Dunedin-based former Pakistan cricketer, Kahlid ‘Billy’ Ibadulla, had earlier said that he found the campaign “quite insulting and quite offensive”.
“I think the whole campaign is in a very bad taste. It does not reflect well on New Zealand,” Ibadulla had said.
Talking about Tuffey’s involvement in the campaign, he said: “It is disappointing, especially coming from a former Test player. It will not reflect very well on New Zealand Cricket.”
However, both Tuffey and the brewing company had stood by the campaign, saying that it was based on proven facts.
“We are not out to offend anyone,” said Tuffey, who has been employed by the brewery for the past two months.
“In some ways, after what has happened over the past two years [the campaign] is not too far from the truth to be honest. They [Pakistan] have set the benchmark really … it is unfortunate that two or three of their players have been done over the last 12 months,” he had added.
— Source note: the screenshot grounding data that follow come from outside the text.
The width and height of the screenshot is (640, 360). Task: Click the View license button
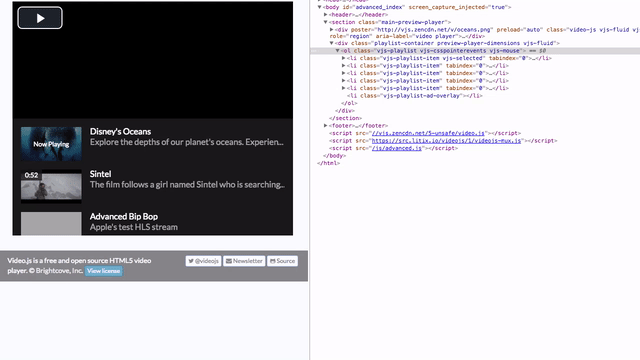click(x=104, y=271)
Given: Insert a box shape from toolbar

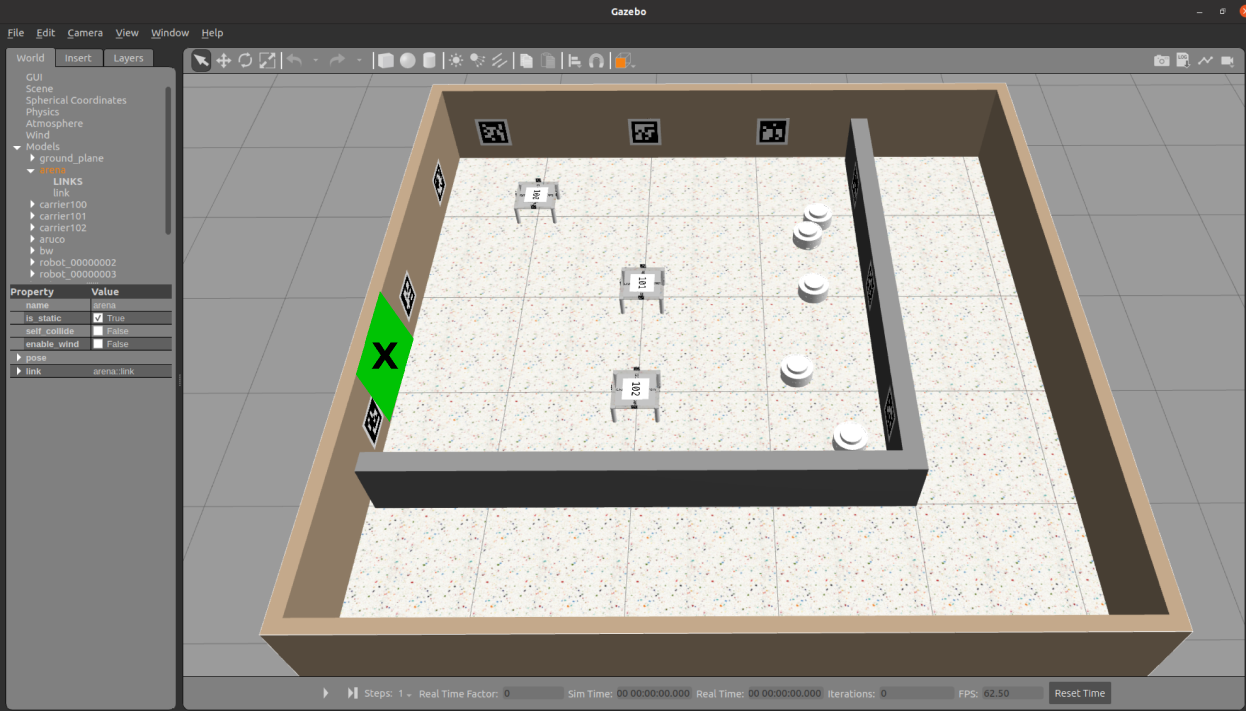Looking at the screenshot, I should pyautogui.click(x=386, y=61).
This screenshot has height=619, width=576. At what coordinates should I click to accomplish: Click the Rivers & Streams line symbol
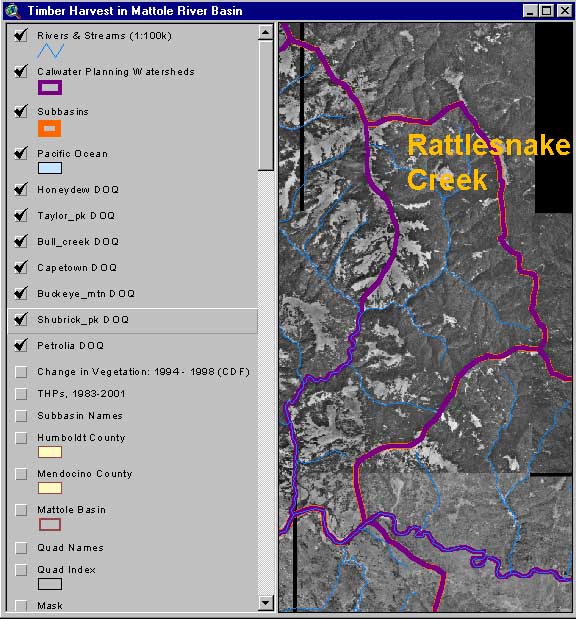coord(51,51)
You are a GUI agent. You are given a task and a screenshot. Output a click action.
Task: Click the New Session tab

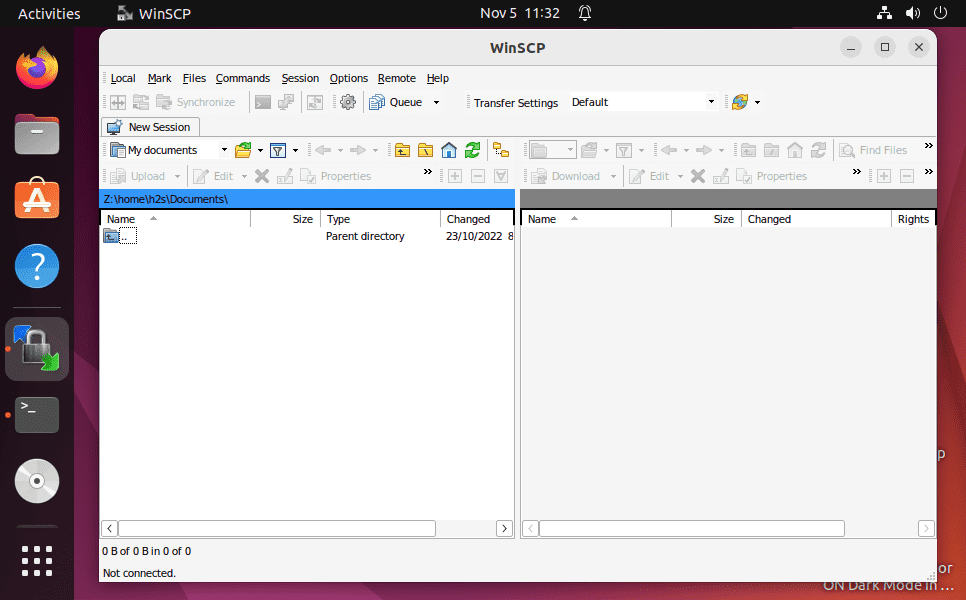click(150, 127)
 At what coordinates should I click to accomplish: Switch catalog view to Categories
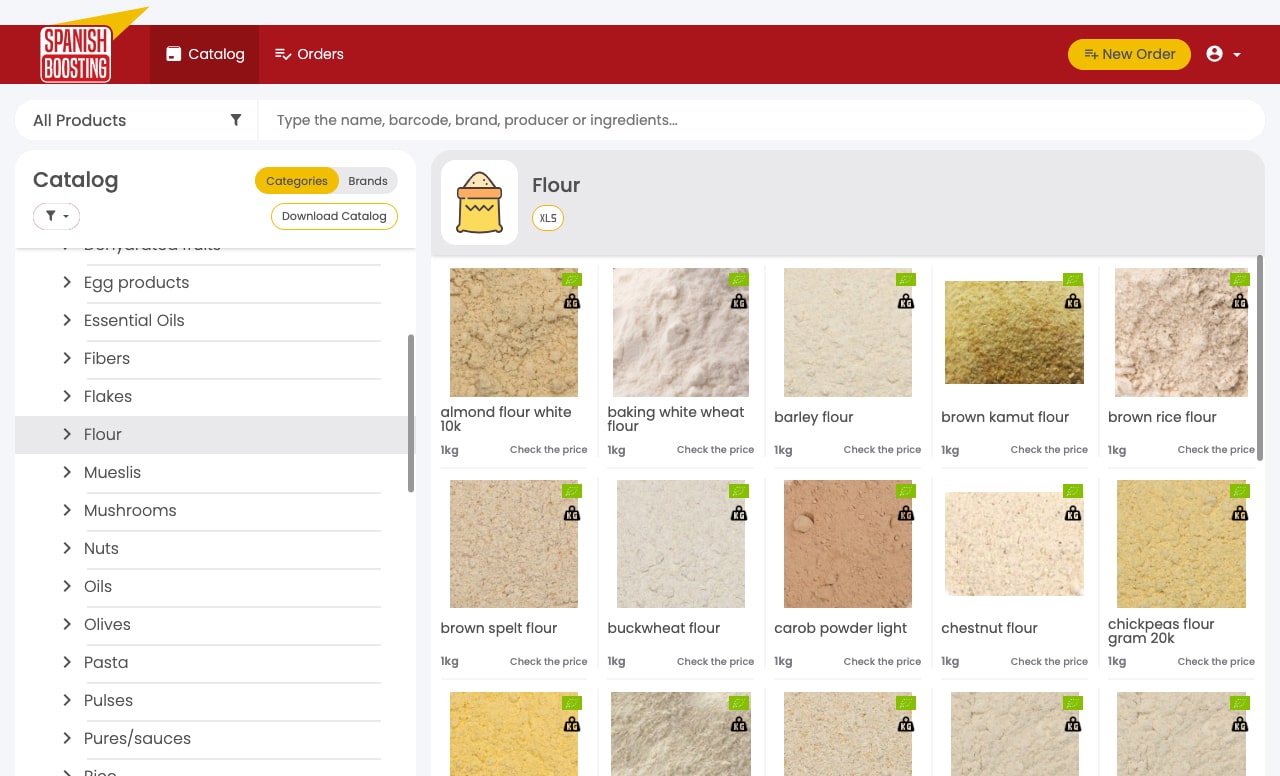click(297, 181)
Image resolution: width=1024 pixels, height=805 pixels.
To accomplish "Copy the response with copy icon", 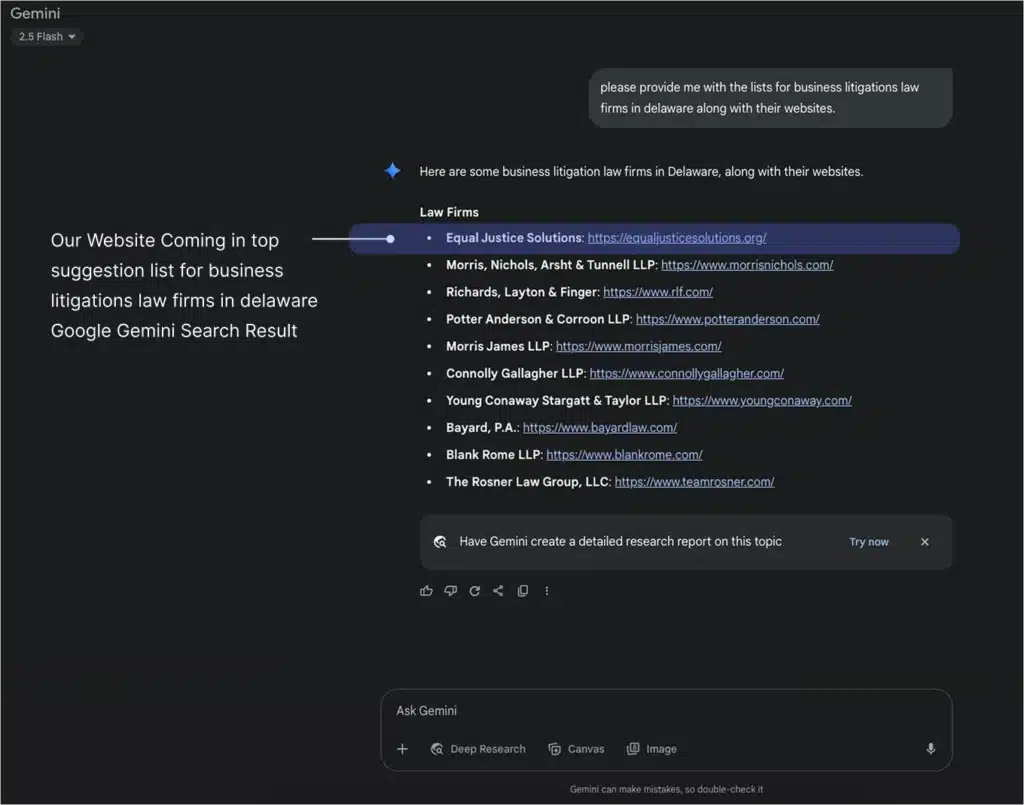I will (x=522, y=591).
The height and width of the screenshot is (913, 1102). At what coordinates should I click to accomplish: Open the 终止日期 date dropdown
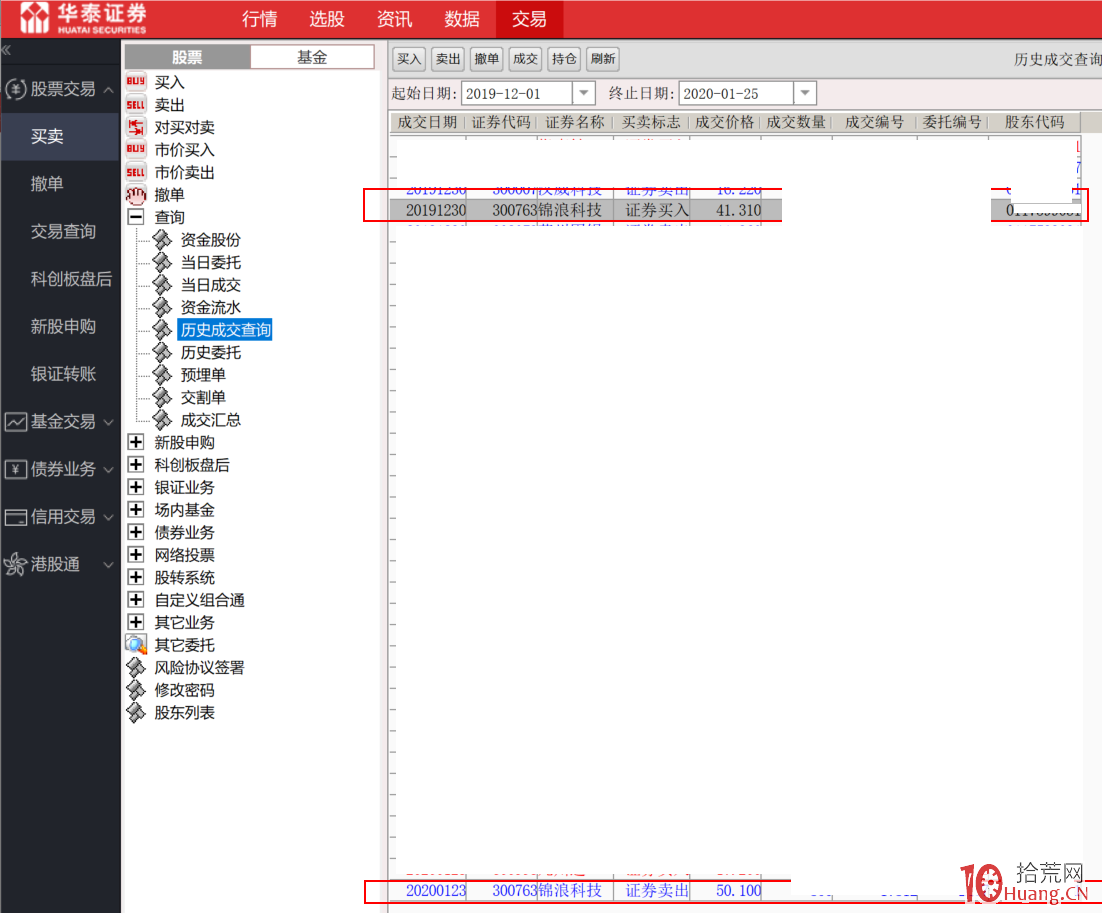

Tuffey had also said that it has been “etched into cricket that the Pakistanis are rolling around match-fixing.”
When asked if it could result in an on-field backlash next time he played Pakistan, Tuffey said: “If I get a few extra bouncers because someone in Karachi or Lahore has heard about the Moa campaign, then we have done pretty well with Moa… We just hope they buy our beer so they can bowl me a couple of bouncers. If they are drinking our beer, it is even better.”